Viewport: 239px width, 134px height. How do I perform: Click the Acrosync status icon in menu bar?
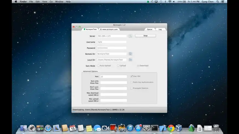click(148, 2)
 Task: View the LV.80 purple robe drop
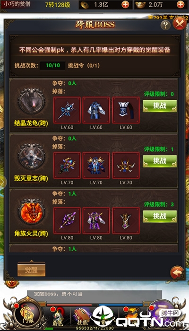(x=96, y=221)
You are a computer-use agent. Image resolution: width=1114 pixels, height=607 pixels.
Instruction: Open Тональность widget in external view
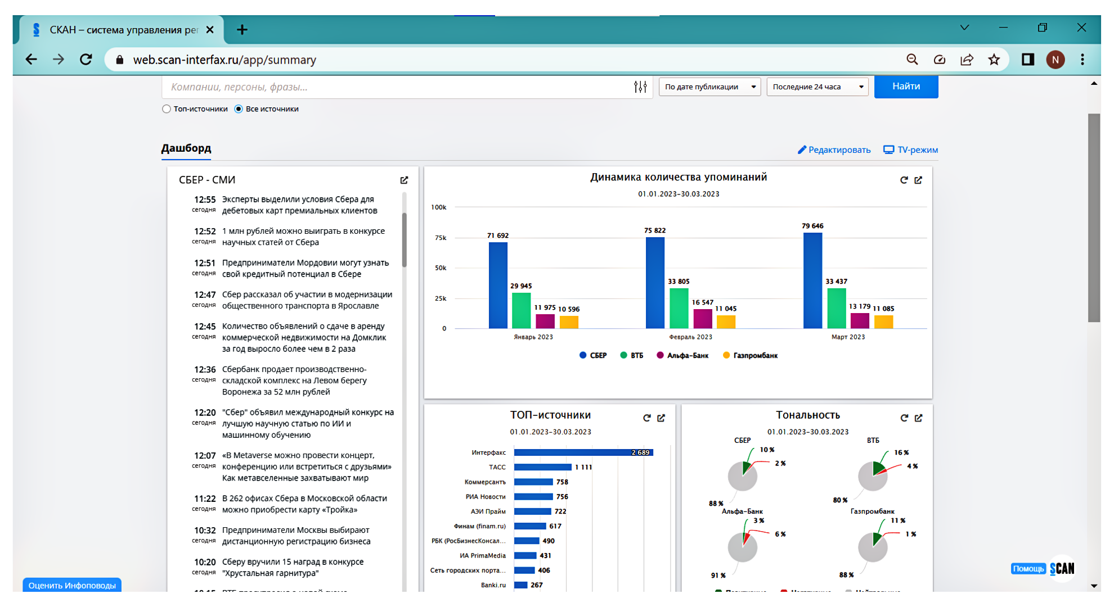click(918, 418)
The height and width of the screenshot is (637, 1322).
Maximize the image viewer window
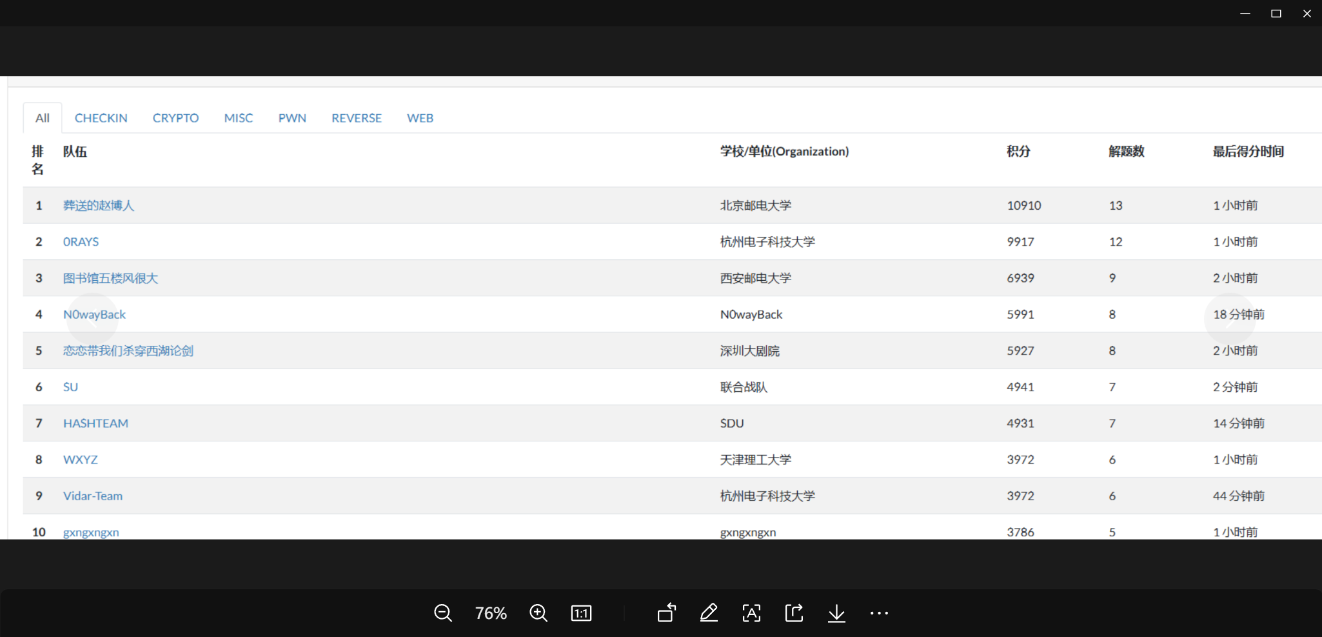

***

### EXERCISE DIRECTIONS
Copy out every line of the records above word for word, omitting the pictures.

### ANSWER TO THE PROBLEM
Viewport: 239px width, 134px height. How do I perform: Click the Acrosync status icon in menu bar?
click(148, 2)
 Task: View the LV.80 purple robe drop
(x=96, y=221)
You are a computer-use agent. Image resolution: width=1114 pixels, height=607 pixels.
Instruction: Open Тональность widget in external view
click(918, 418)
The height and width of the screenshot is (637, 1322).
Maximize the image viewer window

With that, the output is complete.